The exercise:
Reproduce the listing below, changing "width" to "breadth" wherever it occurs and keeping everything else the same. Omit the pictures from your answer.

Exercise inputs:
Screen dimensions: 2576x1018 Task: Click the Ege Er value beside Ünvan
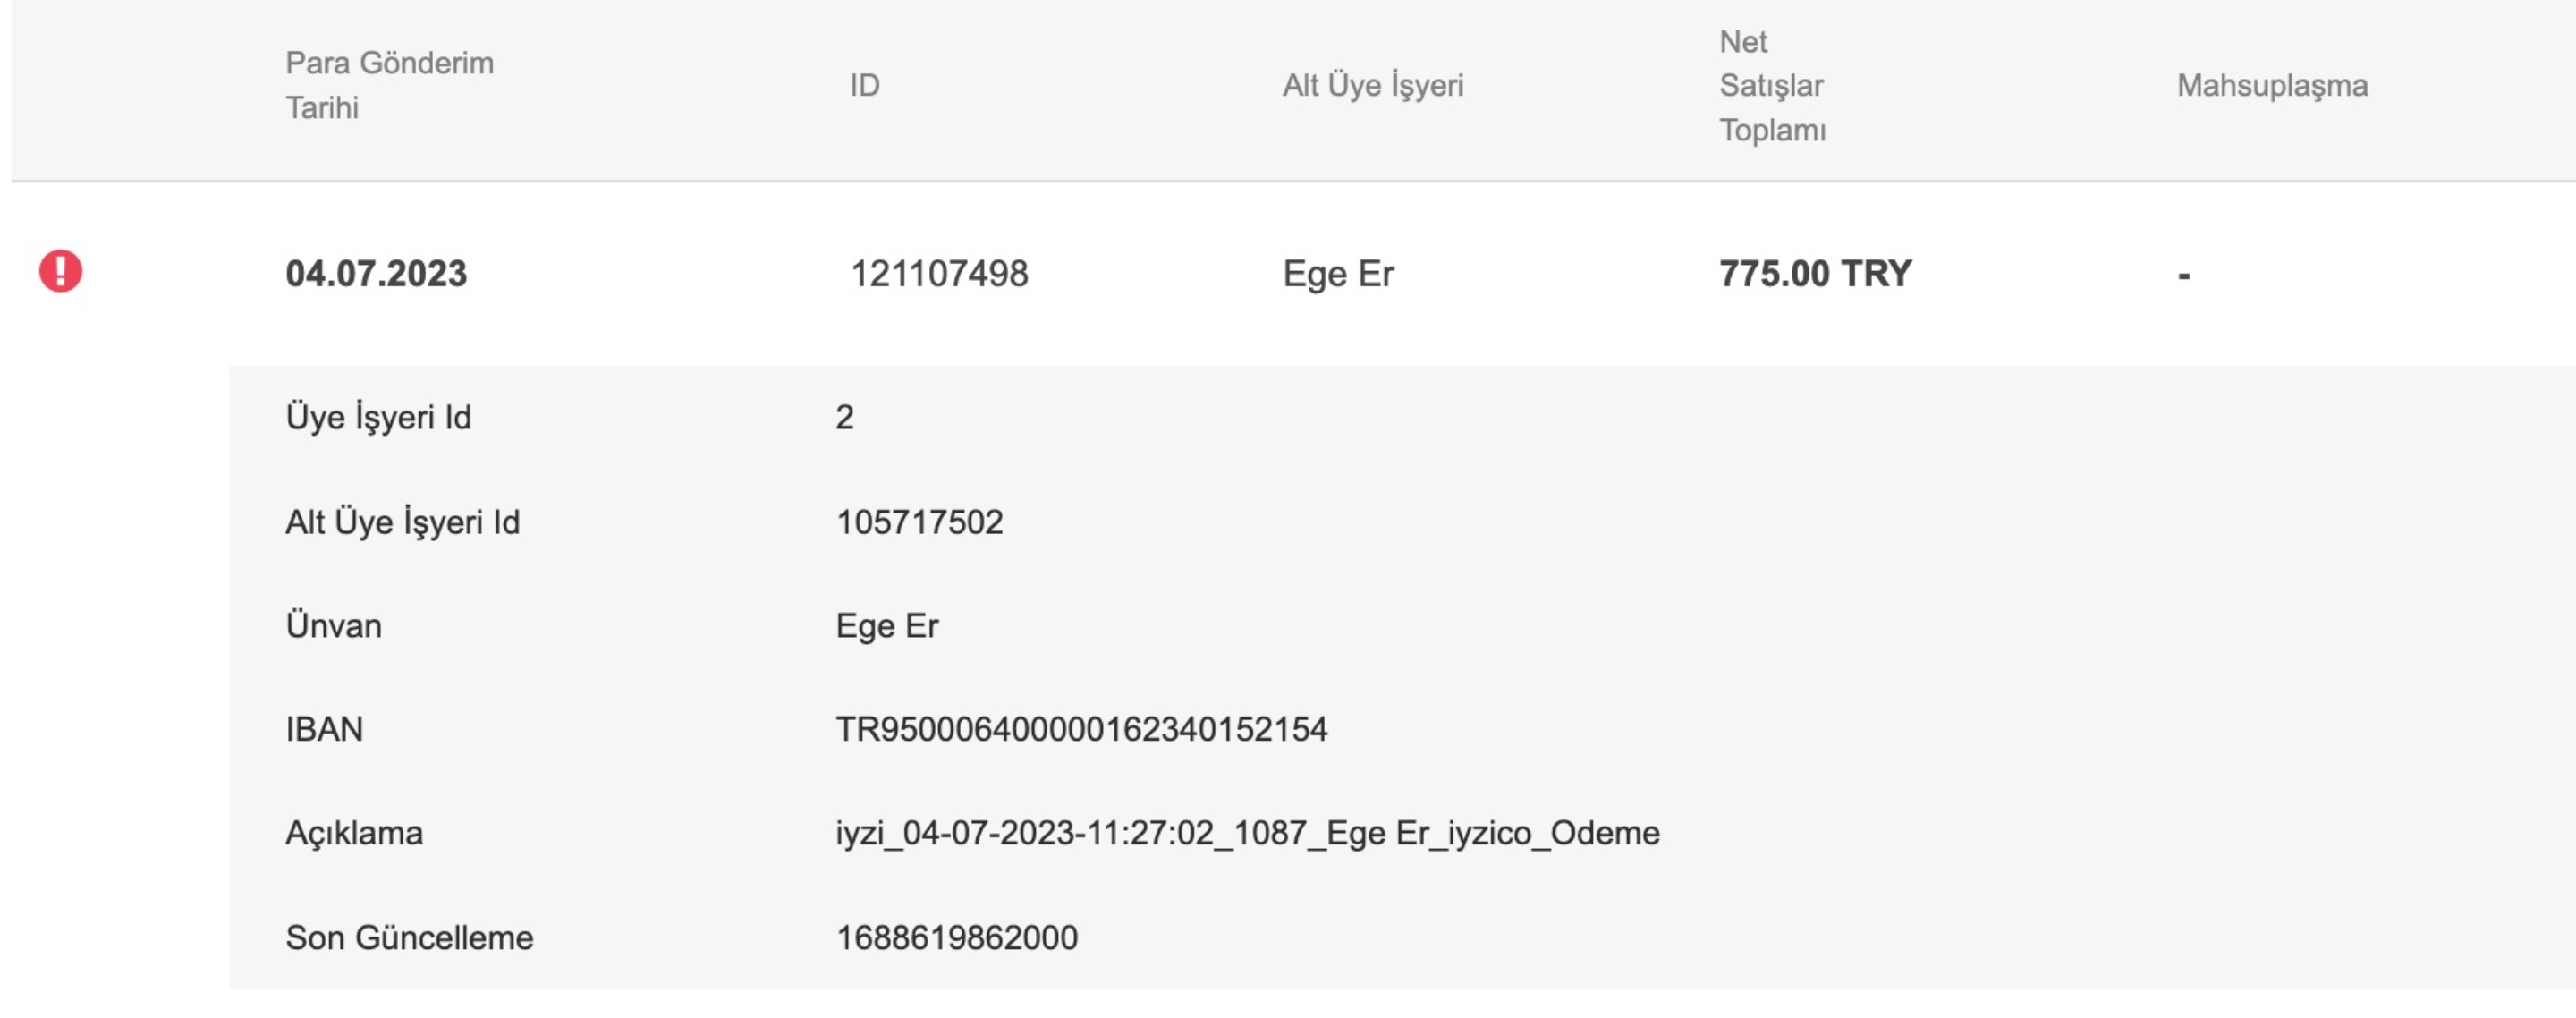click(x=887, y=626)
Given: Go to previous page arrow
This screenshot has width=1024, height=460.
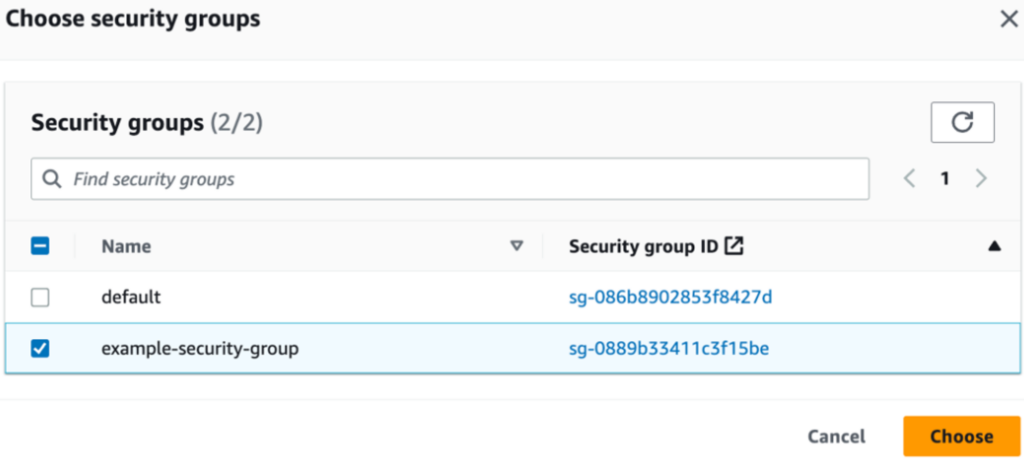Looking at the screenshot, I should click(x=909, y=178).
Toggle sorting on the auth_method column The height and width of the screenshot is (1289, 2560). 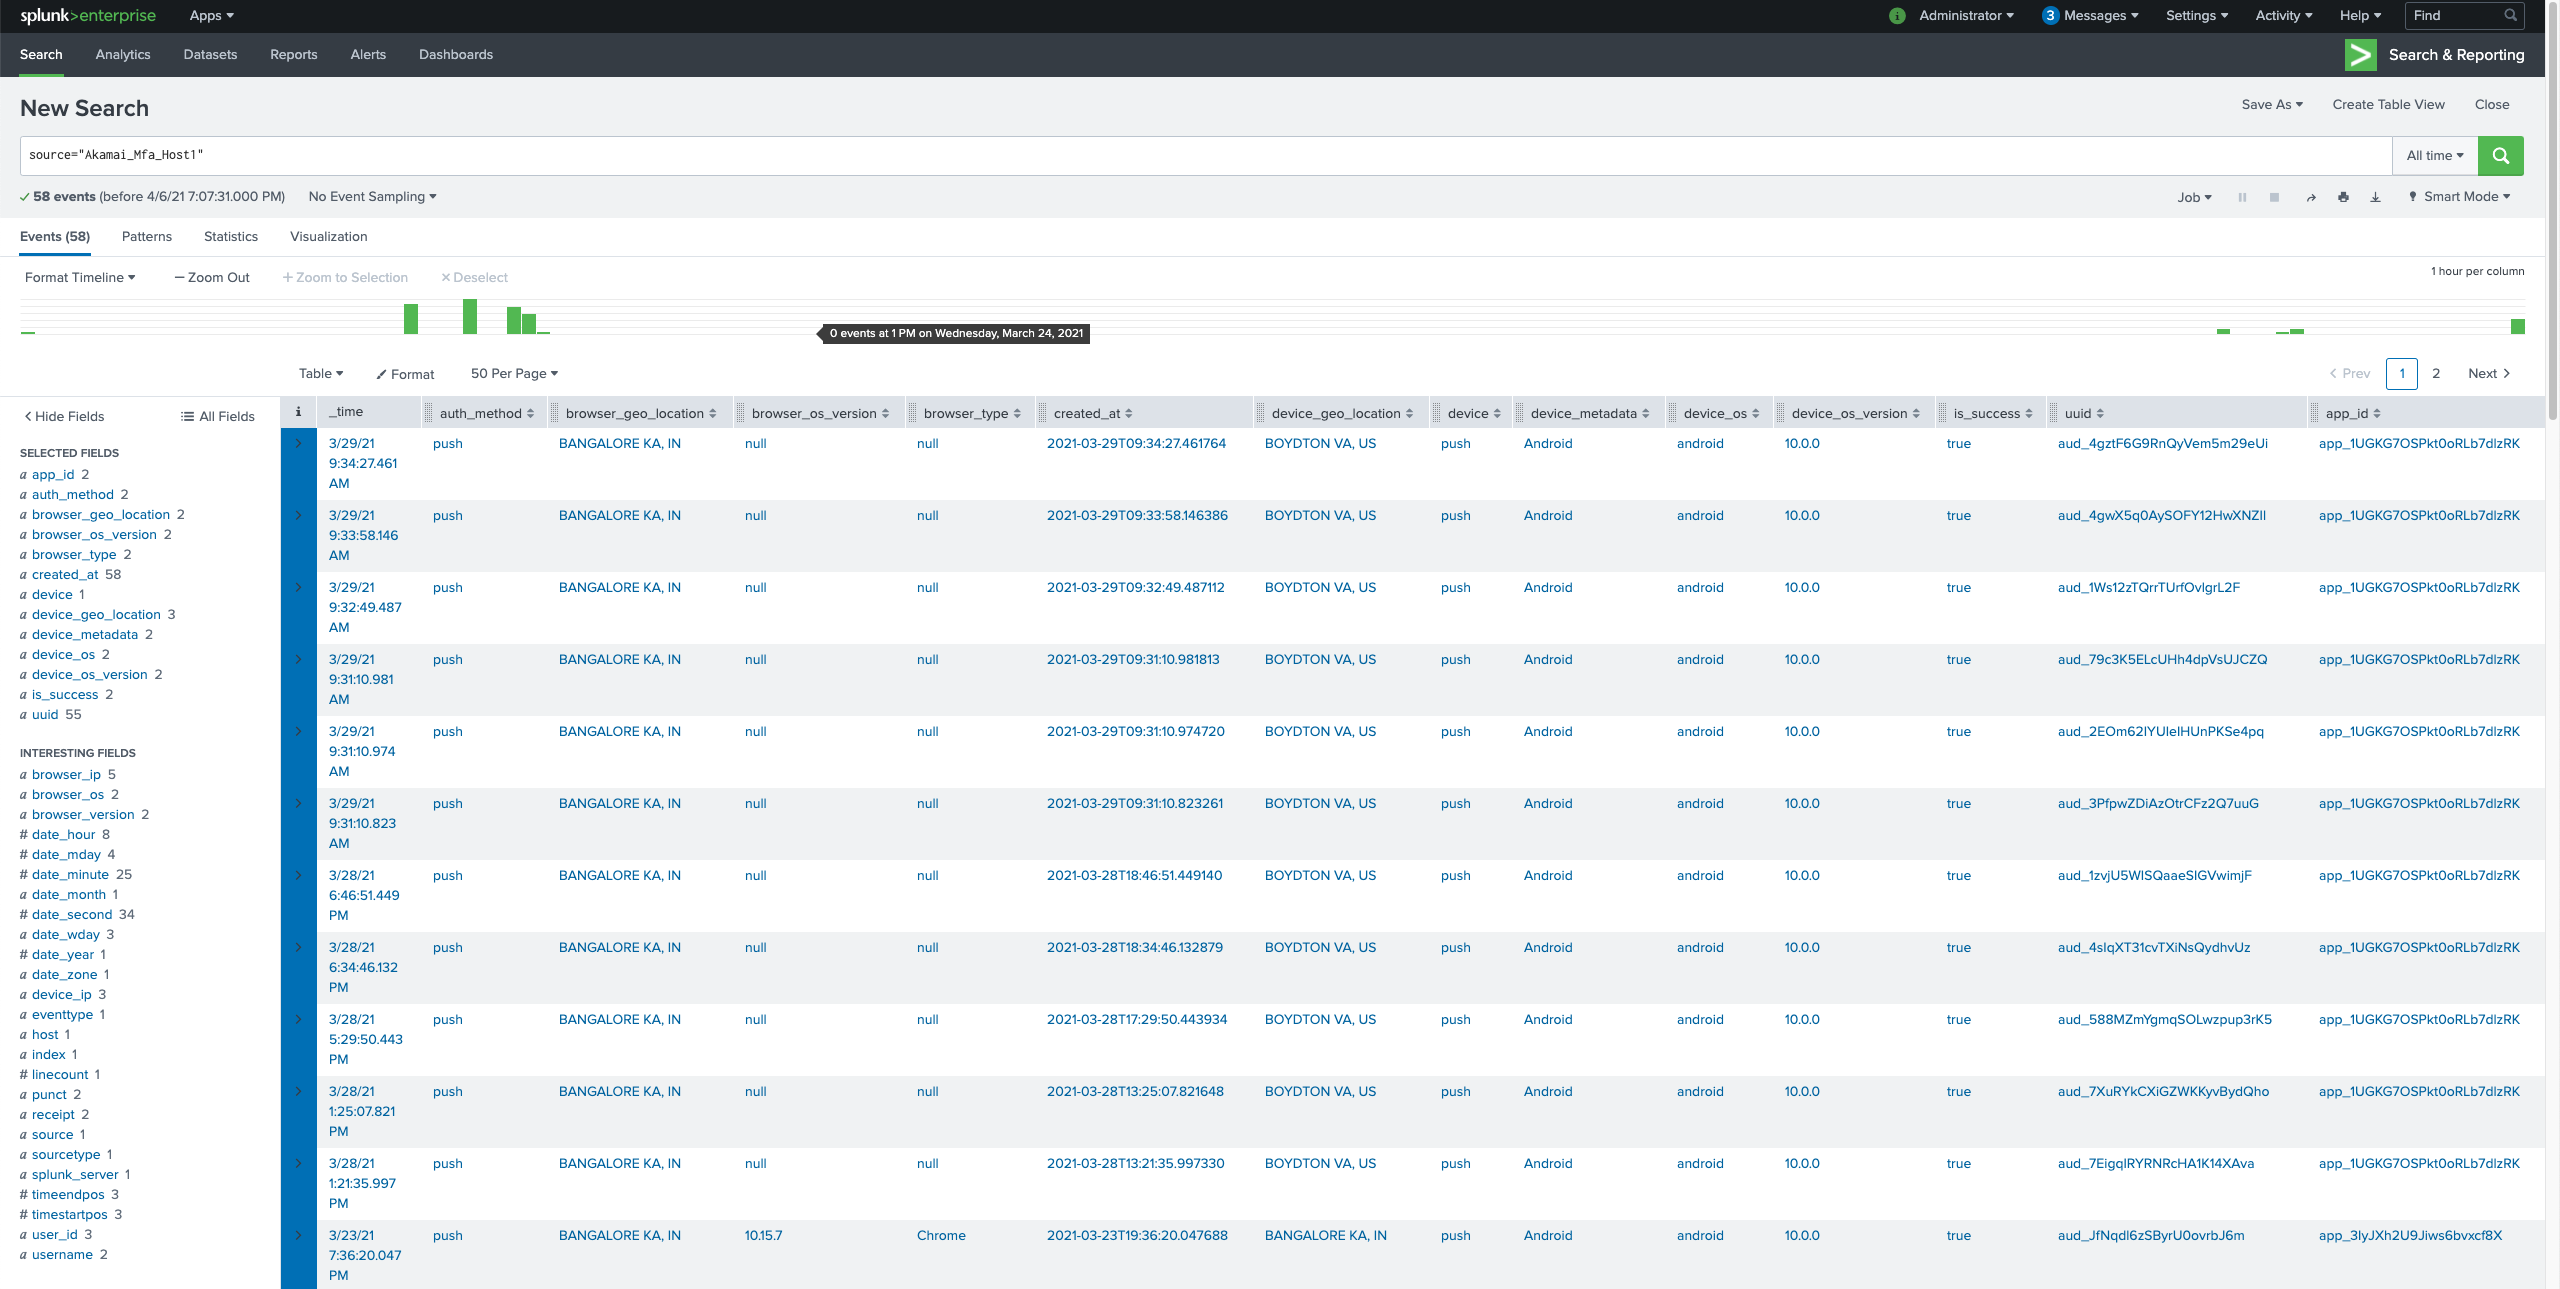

Complete answer:
Screen dimensions: 2576x1018 Task: Click the Ege Er value beside Ünvan
click(x=887, y=626)
Given: Go to previous page arrow
This screenshot has breadth=1024, height=460.
Looking at the screenshot, I should click(x=909, y=178).
Toggle sorting on the auth_method column The height and breadth of the screenshot is (1289, 2560). 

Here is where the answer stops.